▸ Data in this exercise

— start —

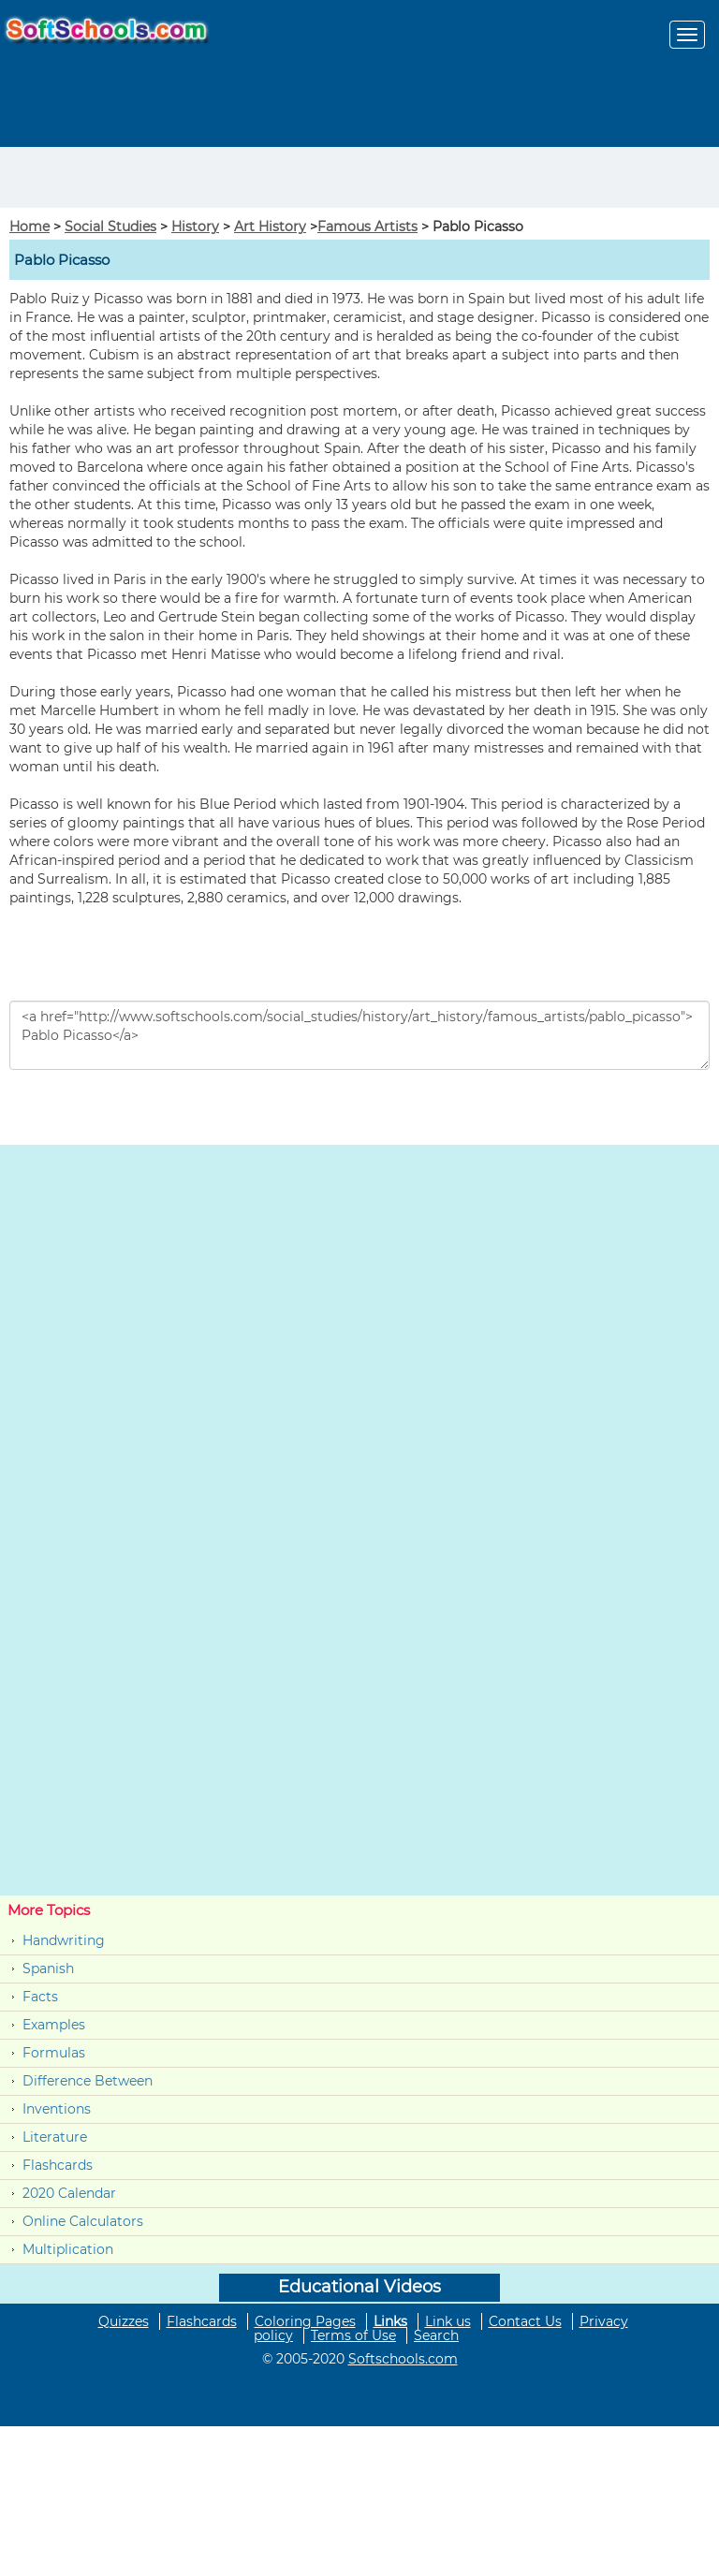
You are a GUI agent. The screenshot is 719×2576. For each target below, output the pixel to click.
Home (29, 226)
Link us (448, 2321)
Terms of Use (353, 2335)
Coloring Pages (305, 2321)
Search (436, 2335)
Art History (270, 226)
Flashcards (57, 2165)
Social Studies (110, 226)
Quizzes (123, 2321)
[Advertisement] (109, 175)
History (195, 226)
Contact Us (525, 2321)
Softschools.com (403, 2358)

— end —

▸ Task prompt
Reproduce the lines of the records with "Search" changed to "Find" and everything else left unchanged, leaving out the pictures.

▸ Exercise solution
You are a GUI agent. The screenshot is 719×2576. For each target below, output the pixel to click.
Home (29, 226)
Link us (448, 2321)
Terms of Use (353, 2335)
Coloring Pages (305, 2321)
Find (436, 2335)
Art History (270, 226)
Flashcards (57, 2165)
Social Studies (110, 226)
Quizzes (123, 2321)
[Advertisement] (109, 175)
History (195, 226)
Contact Us (525, 2321)
Softschools.com (403, 2358)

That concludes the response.